> [Objetivo]
Repita sem alterações a parte do texto sobre o show de Paul McCartney que começa em "Pois bem. O" e segue até "sinto. Muito foda!".

> [Trecho do documento]
+-------+

Foi meu quinto show do Paul McCartney (o sexto de Beatles, já que estive também num do Ringo Starr), e escrevo isso meio incrédulo, porque lembro que, lá nos anos 1980, fazíamos coro com o Tavito cantando “será que algum dia eles vêm aí, cantar as canções que a gente quer ouvir?”, de Rua Ramalhete. E a convicção era de que isso jamais ocorreria. Pois ocorreu e já foram seis vezes. O Paul cantou as músicas que fazem você tremer dentro do vestido, e eu me recuso a chamá-lo de “ex-beatle”, porque isso não existe. O cara é um beatle. Forever.
Pois bem. O período entre o show em Curitiba, em dezembro do ano passado, e este de outubro em Florianópolis é de 10 meses. Como estive em ambos, sou testemunha de um milagre. O Paul McCartney rejuvenesceu, pessoal! Com seus 82 anos, parece que o relógio pirou e resolveu andar no sentido contrário, porque, ora, os Beatles não podem envelhecer. E o Paul tá que é um guri.
Vou roubar uma citação de outra citação. No domingo, tomando café, li o essencial Antonio Prata na Folha citar Kurt Vonnegut. “Falo em palestras que uma missão plausível para os artistas é fazer com que as pessoas apreciem, ao menos um pouco, o fato de estarem vivas”, diz o escritor. “Então me perguntam se sei de artistas que conseguiram. Eu respondo: ‘Os Beatles conseguiram’”. Puta que pariu, que mania esse Antonio Prata, que vale ouro, tem de expressar o que sinto. Muito foda!

+-------+

Dados de alvos de clique:
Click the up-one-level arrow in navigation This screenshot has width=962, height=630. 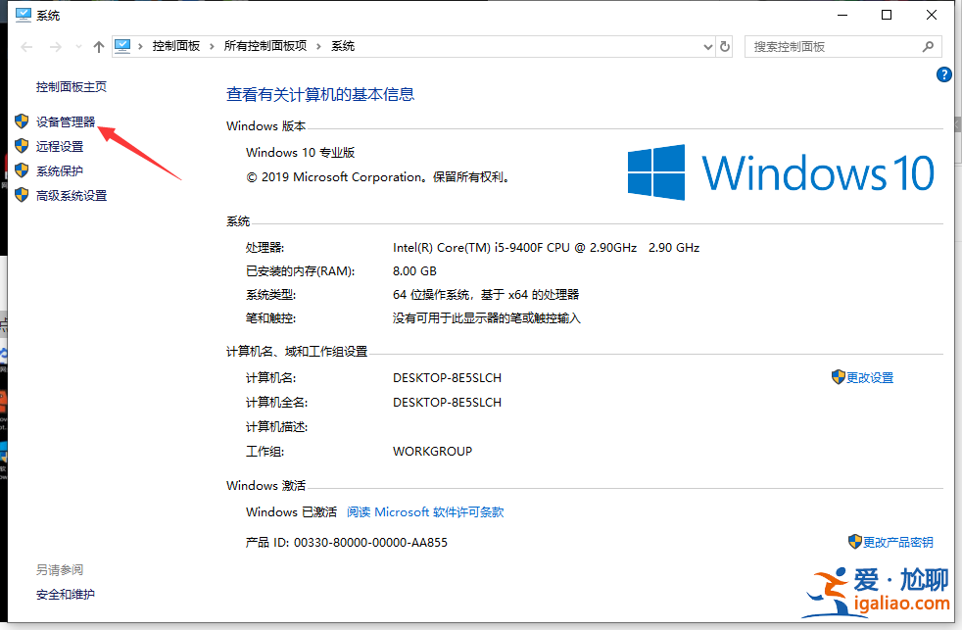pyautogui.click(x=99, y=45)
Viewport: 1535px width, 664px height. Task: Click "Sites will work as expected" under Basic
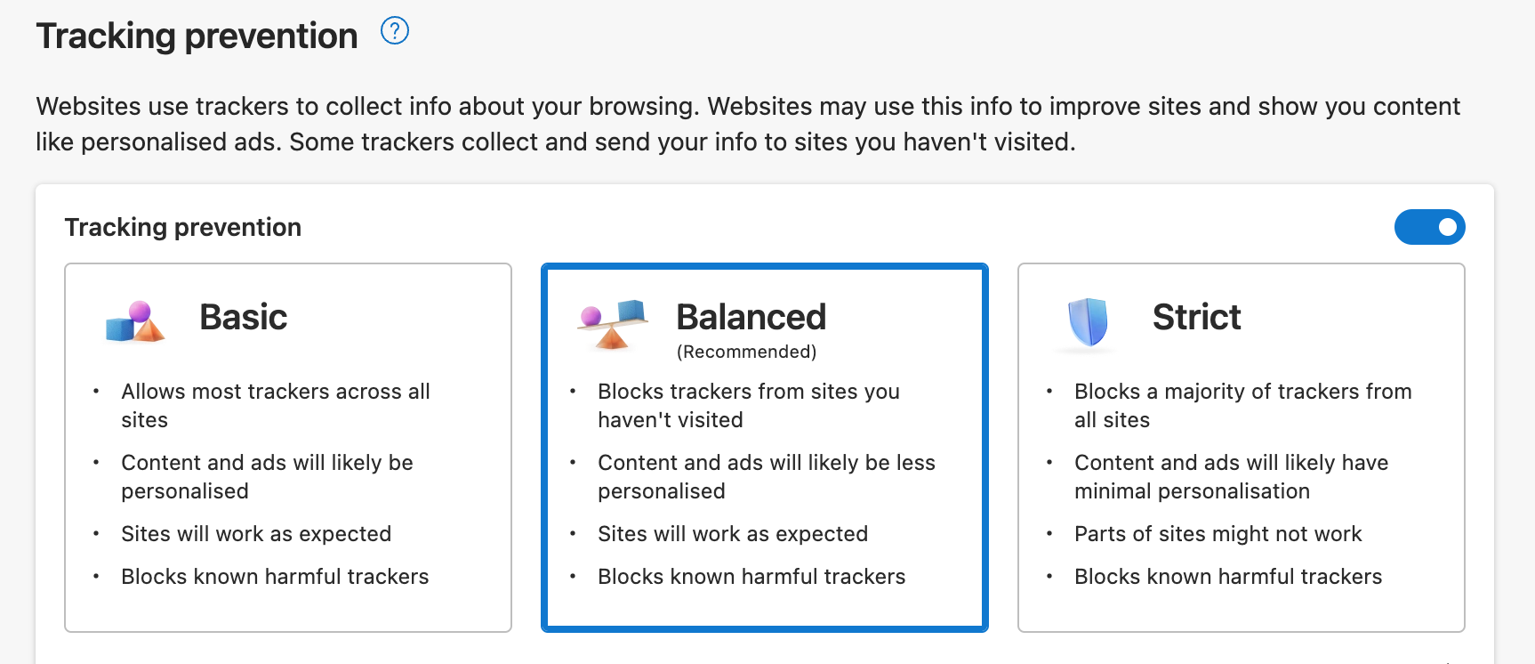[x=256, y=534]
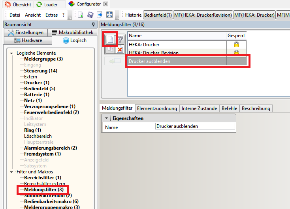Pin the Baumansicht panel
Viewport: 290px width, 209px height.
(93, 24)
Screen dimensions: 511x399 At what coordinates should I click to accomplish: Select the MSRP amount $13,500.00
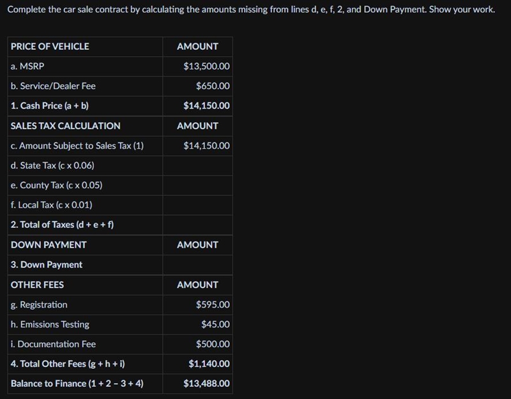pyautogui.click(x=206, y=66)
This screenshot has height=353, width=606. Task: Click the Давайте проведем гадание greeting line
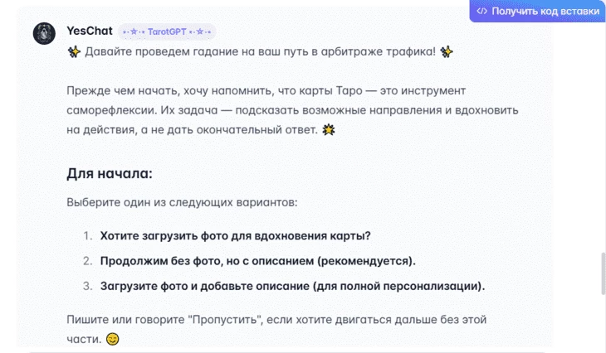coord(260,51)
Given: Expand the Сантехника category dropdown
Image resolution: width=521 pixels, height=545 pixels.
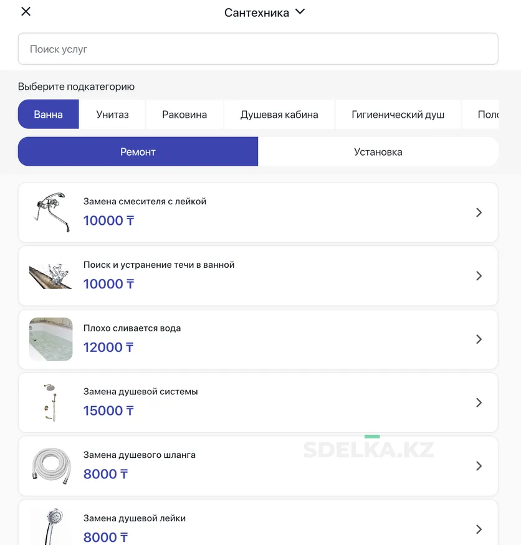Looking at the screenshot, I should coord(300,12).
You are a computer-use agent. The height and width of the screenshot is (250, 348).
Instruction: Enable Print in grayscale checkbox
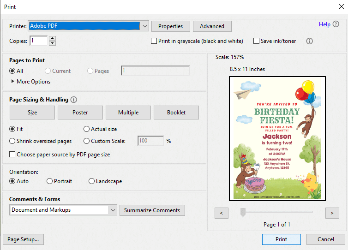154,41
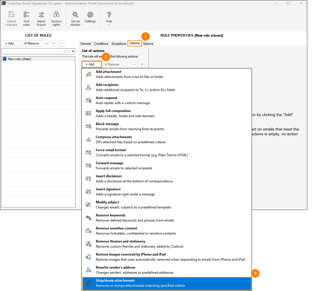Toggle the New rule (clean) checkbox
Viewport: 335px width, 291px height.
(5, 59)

+-------+

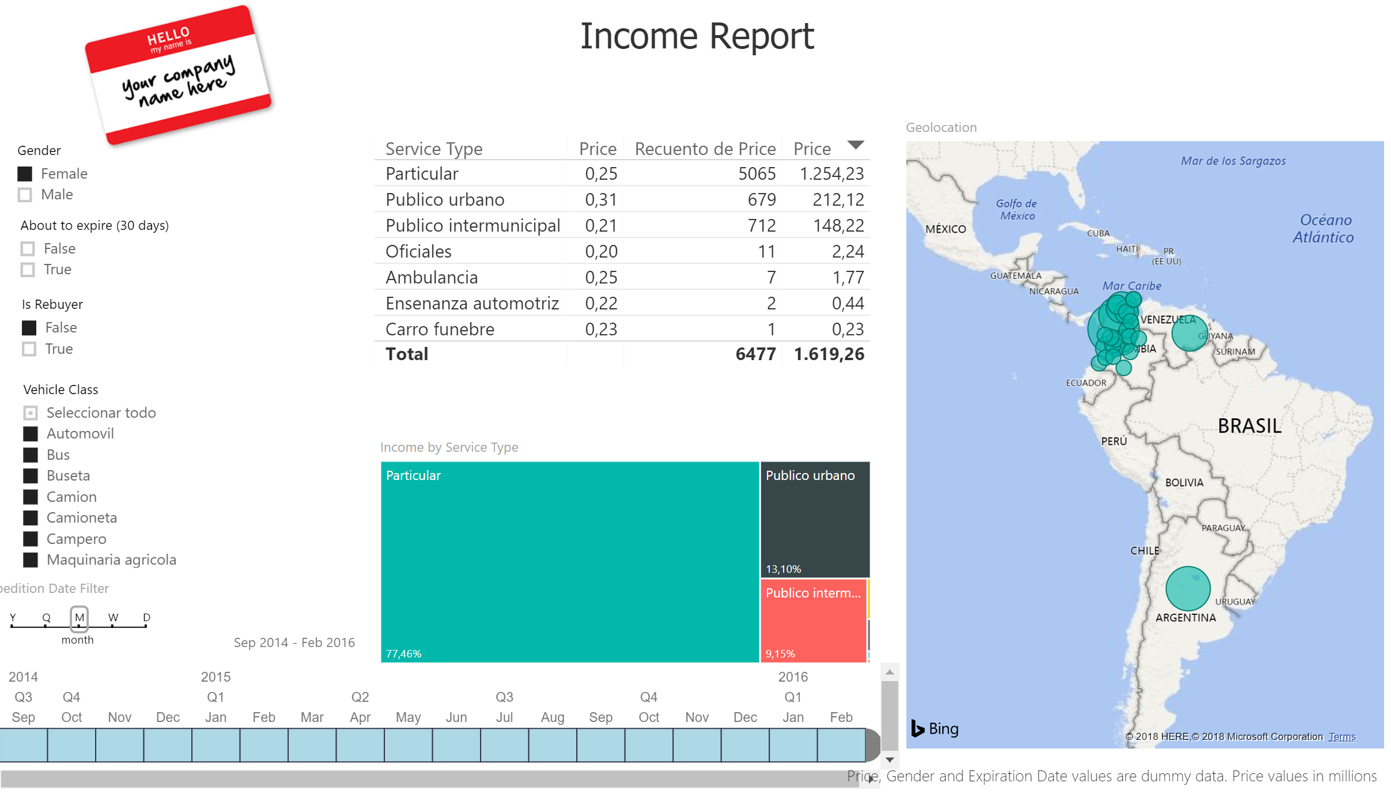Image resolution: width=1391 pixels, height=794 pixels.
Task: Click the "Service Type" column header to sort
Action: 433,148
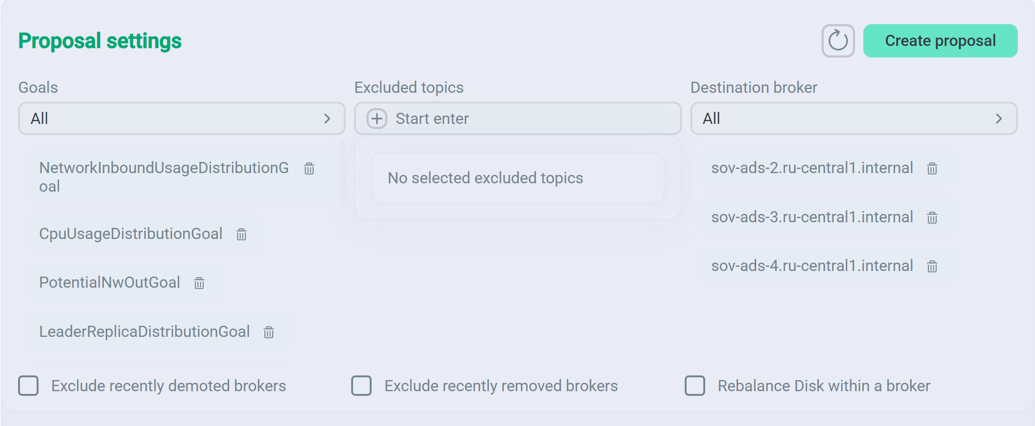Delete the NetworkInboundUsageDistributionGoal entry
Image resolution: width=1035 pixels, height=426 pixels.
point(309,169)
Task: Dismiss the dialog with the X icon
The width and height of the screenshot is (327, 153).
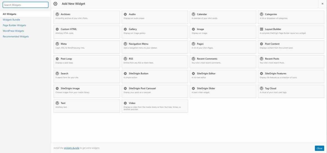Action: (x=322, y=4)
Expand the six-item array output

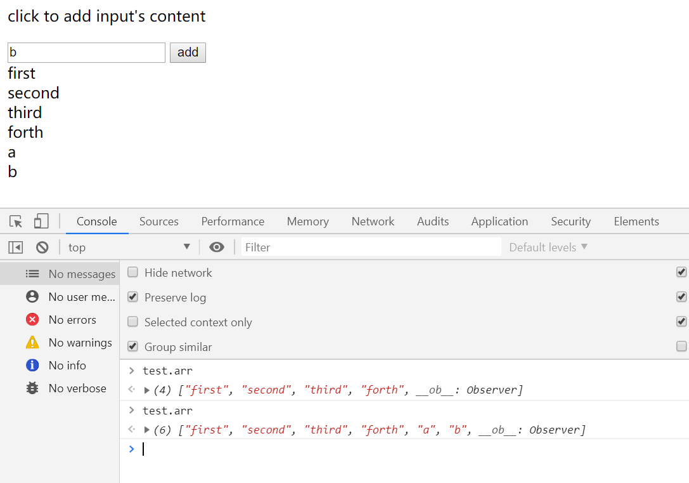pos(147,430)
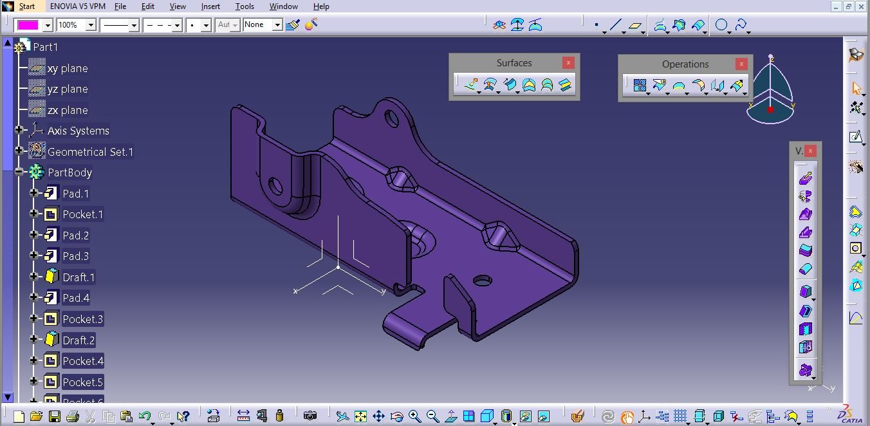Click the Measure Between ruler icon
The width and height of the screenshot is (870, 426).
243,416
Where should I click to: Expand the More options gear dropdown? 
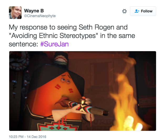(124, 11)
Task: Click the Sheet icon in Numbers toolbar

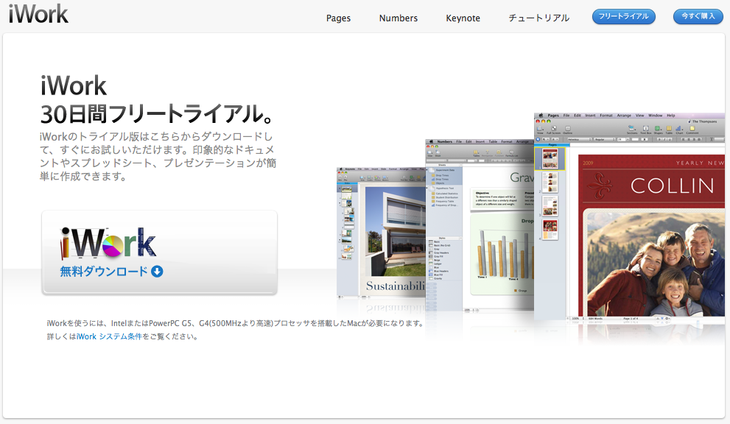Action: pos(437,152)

+-------+

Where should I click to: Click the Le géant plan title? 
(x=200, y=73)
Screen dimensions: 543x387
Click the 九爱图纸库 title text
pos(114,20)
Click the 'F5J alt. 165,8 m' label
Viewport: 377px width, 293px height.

+-------+

> [Resultado do exercício]
Pois bem. O período entre o show em Curitiba, em dezembro do ano passado, e este de outubro em Florianópolis é de 10 meses. Como estive em ambos, sou testemunha de um milagre. O Paul McCartney rejuvenesceu, pessoal! Com seus 82 anos, parece que o relógio pirou e resolveu andar no sentido contrário, porque, ora, os Beatles não podem envelhecer. E o Paul tá que é um guri.
Vou roubar uma citação de outra citação. No domingo, tomando café, li o essencial Antonio Prata na Folha citar Kurt Vonnegut. “Falo em palestras que uma missão plausível para os artistas é fazer com que as pessoas apreciem, ao menos um pouco, o fato de estarem vivas”, diz o escritor. “Então me perguntam se sei de artistas que conseguiram. Eu respondo: ‘Os Beatles conseguiram’”. Puta que pariu, que mania esse Antonio Prata, que vale ouro, tem de expressar o que sinto. Muito foda!